【映画#81】「恋人たちの食卓」『空の冒険』より
こんにちは、三太です。
1学期が終わりました。
今年度の1学期は色々とチャレンジさせていただくことが多かったです。
自分なりには頑張ってこれたかなとは思っています。
これから始まる夏休みでしっかりリフレッシュして2学期に備えたいと思っている今日この頃です。
では、今日は『空の冒険』に出てきた映画、「恋人たちの食卓」を見ていきます。
『空の冒険』に出てくる17作の映画のうちの7作目です。
基本情報
監督:アン・リー
出演者:チュ氏(ラン・シャン)
ジアチェン(ヤン・クイメイ)
ジアチン(ウー・チェンリン)
ジアニン(ワン・ユーウェン)
上映時間:2時間4分
公開:1994年
あらすじ
味覚のなくなった元名料理長の朱さんとその娘たち、三人姉妹が織りなす恋愛と家族の物語。
朱さんは妻を16年前に亡くし、一人で三人の娘たちの面倒を見てきました。
逆に、三姉妹も一人になった父親をほっとけずに妙齢となっても家に残っています。
長女の家珍(ジアチェン)は大学時代の失恋からなかなか立ち直れず、次の相手を見つけることができていません。
次女の家倩(ジアチン)は身体の関係を続けている相手はいるのですが、どちらかというと恋愛よりも仕事に力を入れている感じです。
三女の家寧(ジアニン)はバイト先の友達の恋愛相談に乗るうちに、その友達の彼氏に好意を持ってしまいます。
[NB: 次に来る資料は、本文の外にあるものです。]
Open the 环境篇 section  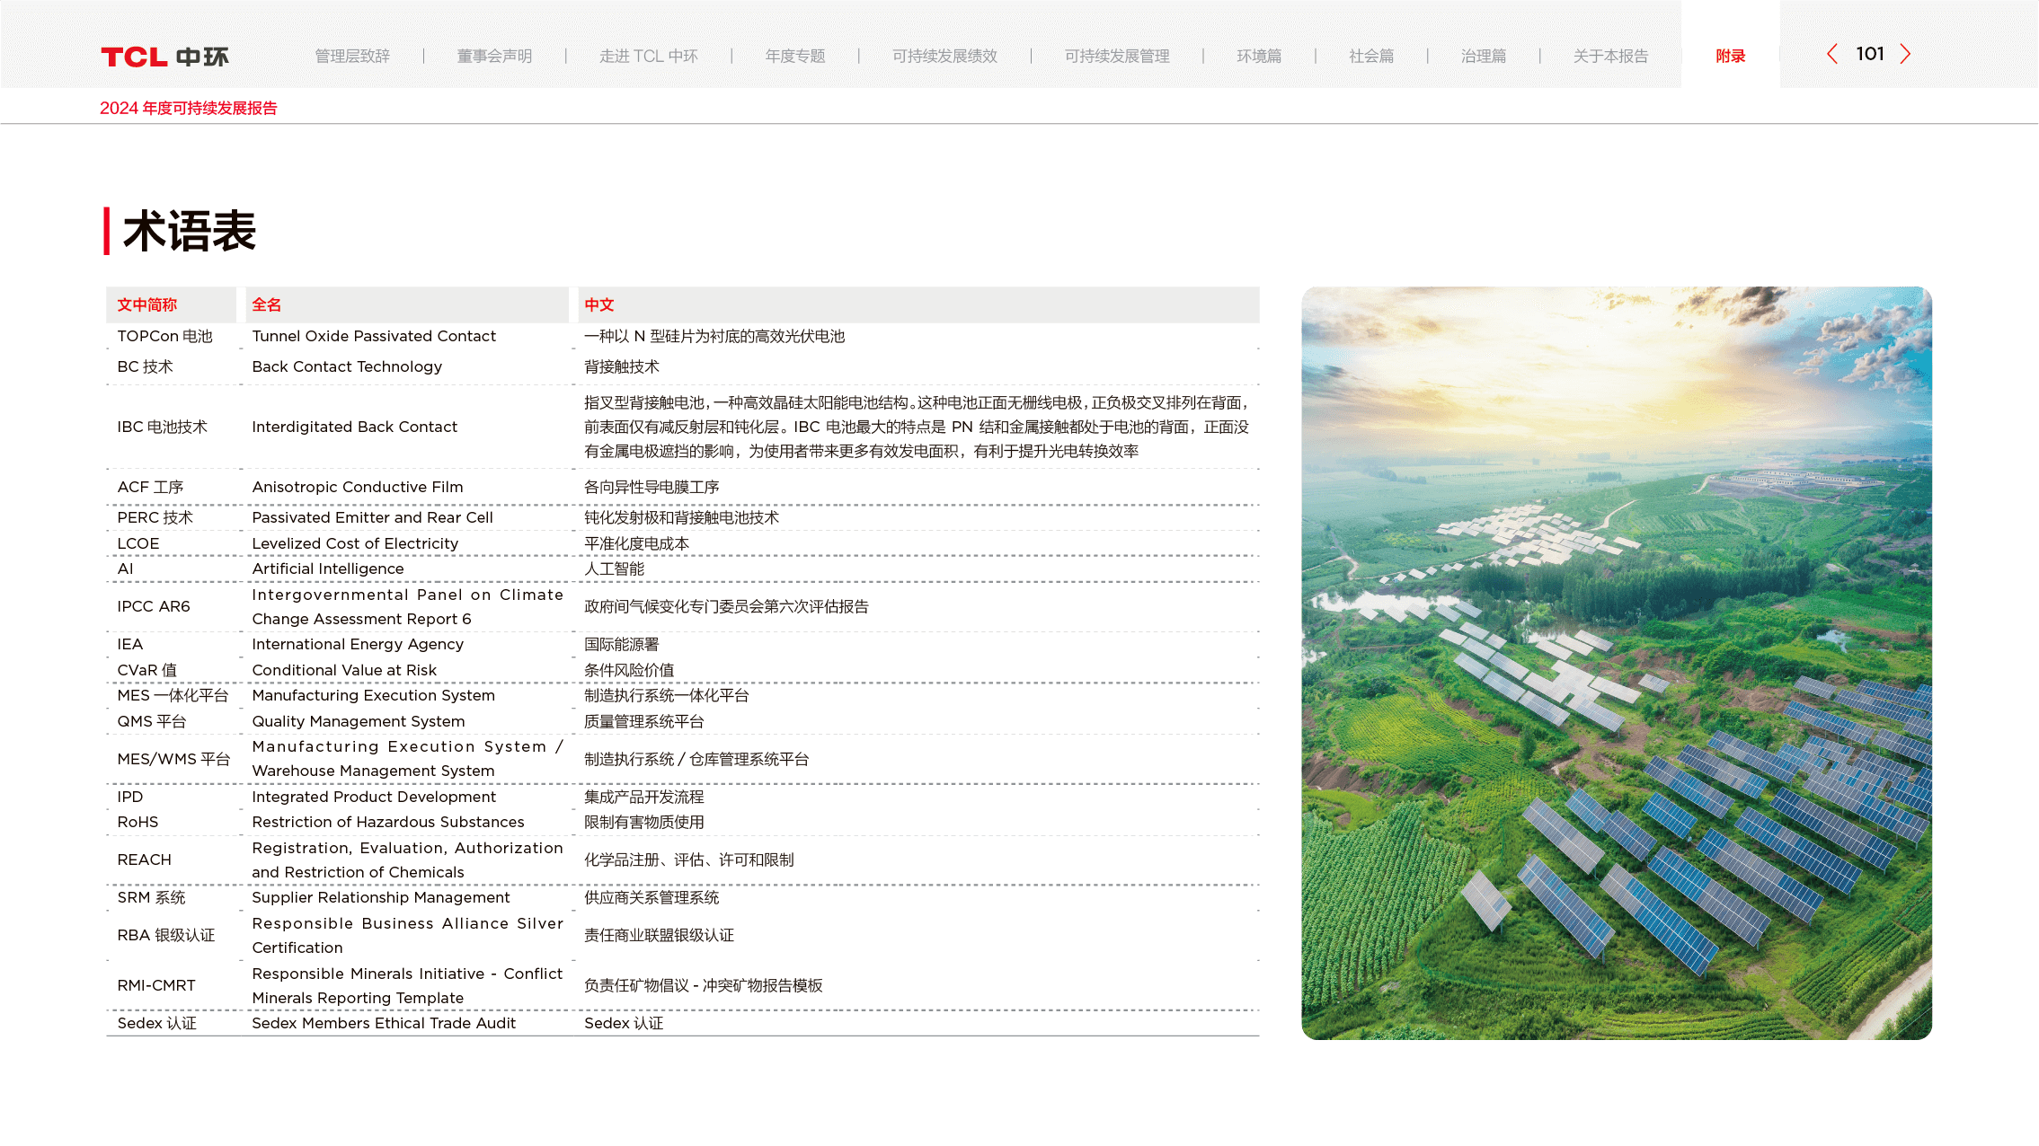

この家族は日曜の夕食は一緒にとるということが決まっていました。
その日は朝から父親が腕を振るって料理を作ります。
けれども、みんな悩みがあって、なかなか食は進みません。
また、家珍の友達、ジンロンと娘のシャンシャン、母親のリャンおばさんもこの家族に深く関わってきます。
父親と三姉妹がどのように幸せを作っていくかのストーリーが見物です。
設定
・家族
・料理
・母のいなくなった家族
感想
とても良い映画でした。
少し一人一人の登場人物のオチのつけ方に強引さがあるようにも思えましたが、それを差し引いても見て良かったなと思えました。
自分の中で、これまで見てきた映画ベスト5には入ります。
特に料理をするシーンが素敵です。
父親である朱さんの料理の手さばきが小気味良くて、見ているだけで楽しめます。
野菜を切ったり、鶏をさばいたり、五感で言うと、聴覚で楽しめるような感じですごいなと思いました。
もちろん出来上がった料理は視覚的にも楽しめます。
これを見ていて、自分も料理をしたくなりました。
この映画はある場所(あるいは関係)に縛り付けられた人の話だと思います。
特に長女が死んでしまった母親の代わりとなって、身動きが取れなくなっています。
三姉妹共に父を一人にはできないという思いもあったでしょう。
おせっかいで、不器用で、でも料理に関してはスペシャルな父親。
けれども、ストーリーが進むにつれ、一人一人が今いる場所を乗り越えていきます。
その乗り越え方はいささか驚きがありましたが・・・。
そういう意味で言うと一番外に飛び出しそうで能力も高かった次女が、最後まで家に残っていたのは象徴的だったように思います。
他にもたくさん深く考えられそうなポイントがあり、懐の深い映画だと思いました。
三姉妹父と向き合う夏料理
その他
・家寧の部屋に「となりのトトロ」のポスターが貼られている。
・ウィキペディアより
→台湾・アメリカ合作映画。
→アン・リー(李安)監督によるホームドラマで、父親三部作の3作目。
『推手』『ウェディング・バンケット』に引き続き、父親役はラン・シャンが演じた。
『空の冒険』内の「恋人たちの食卓」登場シーン
短篇のタイトルの一つとして出てきます。
吉田修一が書いた「恋人たちの食卓」は大学四年生の長谷部航という語り手が大学に向かう途中、彼女であるビビアンとの思い出を回想する話です。
航はビビアンと付き合って二年で、ビビアンの実家がある香港に何度か行って料理を食べたことがあります。
この料理の光景が映画と近いなと思いました。
まずビビアンの父が元料理長、ビビアンは三姉妹(の末っ子)という設定が映画と同じです。
料理のときもビビアンの姉二人の夫もそれぞれ来て、家族みんなでテーブルを囲みます。
少し違うのはビビアンには母がいるということです。(映画では母親は亡くなっています)
逆に短編では航の父が亡くなって17年という設定です。(映画の16年に近いです)
吉田修一作品とのつながり
・実の両親の不在、ある場所に縛り付けられた人というモチーフは吉田修一作品とつながります。
以上で、「恋人たちの食卓」については終わります。
食の豊かさを感じられる映画でした。
それでは、読んでいただき、ありがとうございました。